-------- RECORDS

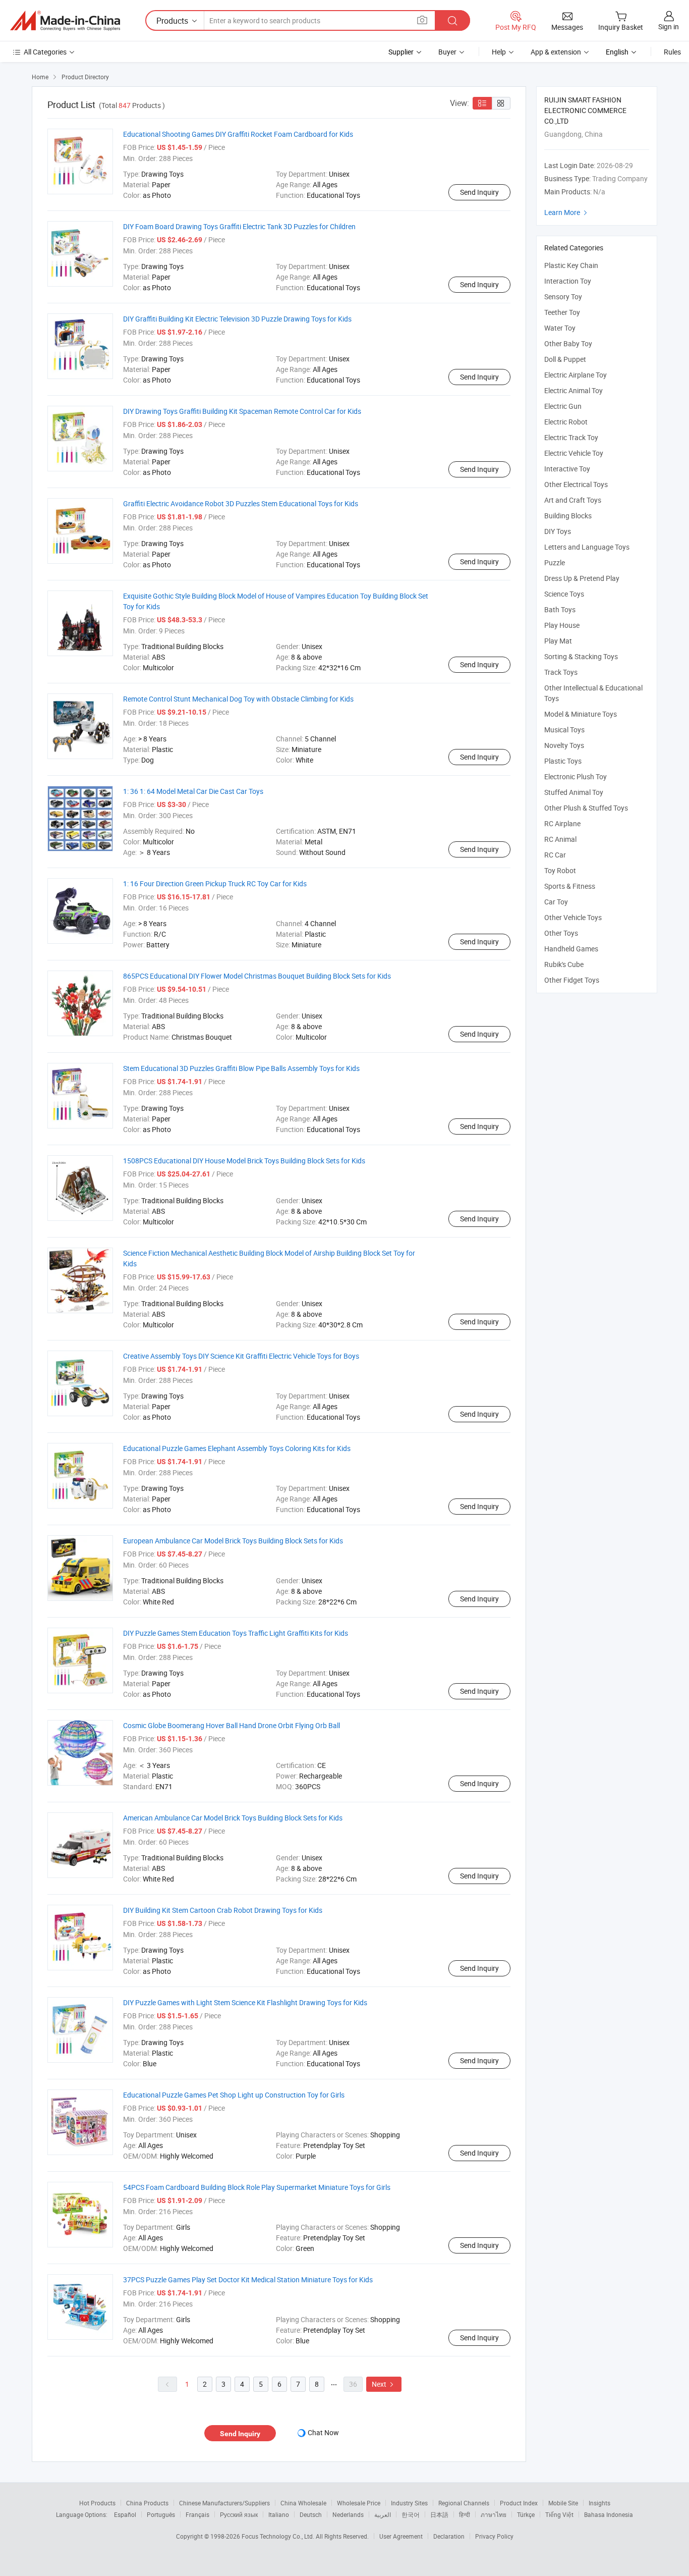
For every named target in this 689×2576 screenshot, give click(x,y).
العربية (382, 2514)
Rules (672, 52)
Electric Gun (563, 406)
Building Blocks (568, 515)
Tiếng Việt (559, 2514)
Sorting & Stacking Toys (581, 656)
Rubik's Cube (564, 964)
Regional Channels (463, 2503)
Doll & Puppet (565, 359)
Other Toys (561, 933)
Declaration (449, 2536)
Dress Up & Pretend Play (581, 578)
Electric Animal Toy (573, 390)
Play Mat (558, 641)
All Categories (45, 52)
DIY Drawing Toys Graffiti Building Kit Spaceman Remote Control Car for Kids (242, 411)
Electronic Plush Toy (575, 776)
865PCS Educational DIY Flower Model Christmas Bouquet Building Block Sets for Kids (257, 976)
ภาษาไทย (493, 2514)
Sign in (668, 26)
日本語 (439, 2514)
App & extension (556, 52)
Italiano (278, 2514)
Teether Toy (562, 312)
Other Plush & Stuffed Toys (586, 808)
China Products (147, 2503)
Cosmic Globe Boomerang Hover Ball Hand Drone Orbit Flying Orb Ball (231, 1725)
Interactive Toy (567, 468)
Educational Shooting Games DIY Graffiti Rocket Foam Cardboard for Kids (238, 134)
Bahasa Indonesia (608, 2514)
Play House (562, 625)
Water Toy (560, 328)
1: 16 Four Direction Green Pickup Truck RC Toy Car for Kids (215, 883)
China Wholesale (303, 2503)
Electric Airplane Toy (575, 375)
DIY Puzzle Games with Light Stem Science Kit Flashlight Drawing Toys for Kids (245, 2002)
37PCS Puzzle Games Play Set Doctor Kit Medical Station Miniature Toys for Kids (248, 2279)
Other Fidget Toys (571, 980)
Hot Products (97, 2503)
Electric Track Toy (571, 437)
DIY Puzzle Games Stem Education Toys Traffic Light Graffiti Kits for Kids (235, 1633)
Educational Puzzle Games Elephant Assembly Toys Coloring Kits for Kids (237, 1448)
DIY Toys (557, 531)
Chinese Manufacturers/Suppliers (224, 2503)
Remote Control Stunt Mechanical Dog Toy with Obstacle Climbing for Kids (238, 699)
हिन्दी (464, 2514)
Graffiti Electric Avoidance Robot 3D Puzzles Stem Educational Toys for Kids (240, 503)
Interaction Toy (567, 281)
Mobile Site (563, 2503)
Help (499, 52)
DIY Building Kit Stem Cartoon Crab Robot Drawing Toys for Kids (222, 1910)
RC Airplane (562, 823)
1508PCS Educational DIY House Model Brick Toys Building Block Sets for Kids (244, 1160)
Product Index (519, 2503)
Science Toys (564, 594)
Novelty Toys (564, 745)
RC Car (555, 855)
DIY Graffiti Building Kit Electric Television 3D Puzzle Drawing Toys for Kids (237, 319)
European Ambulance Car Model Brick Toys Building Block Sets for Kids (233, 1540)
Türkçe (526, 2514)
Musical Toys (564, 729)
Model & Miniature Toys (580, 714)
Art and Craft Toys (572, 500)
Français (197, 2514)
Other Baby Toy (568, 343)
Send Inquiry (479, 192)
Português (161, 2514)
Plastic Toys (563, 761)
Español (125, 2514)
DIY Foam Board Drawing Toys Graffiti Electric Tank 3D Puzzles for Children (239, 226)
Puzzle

----------------

__YOUR TASK__. Copy all lines above containing the string "Building".

__SOLUTION TO THE PROBLEM__.
Building Blocks (568, 515)
DIY Drawing Toys Graffiti Building Kit Spaceman Remote Control Car for Kids (242, 411)
865PCS Educational DIY Flower Model Christmas Bouquet Building Block Sets for Kids (257, 976)
DIY Building Kit Stem Cartoon Crab Robot Drawing Toys for Kids (222, 1910)
1508PCS Educational DIY House Model Brick Toys Building Block Sets for Kids (244, 1160)
DIY Graffiti Building Kit Electric Television 3D Puzzle Drawing Toys for Kids (237, 319)
European Ambulance Car Model Brick Toys Building Block Sets for Kids (233, 1540)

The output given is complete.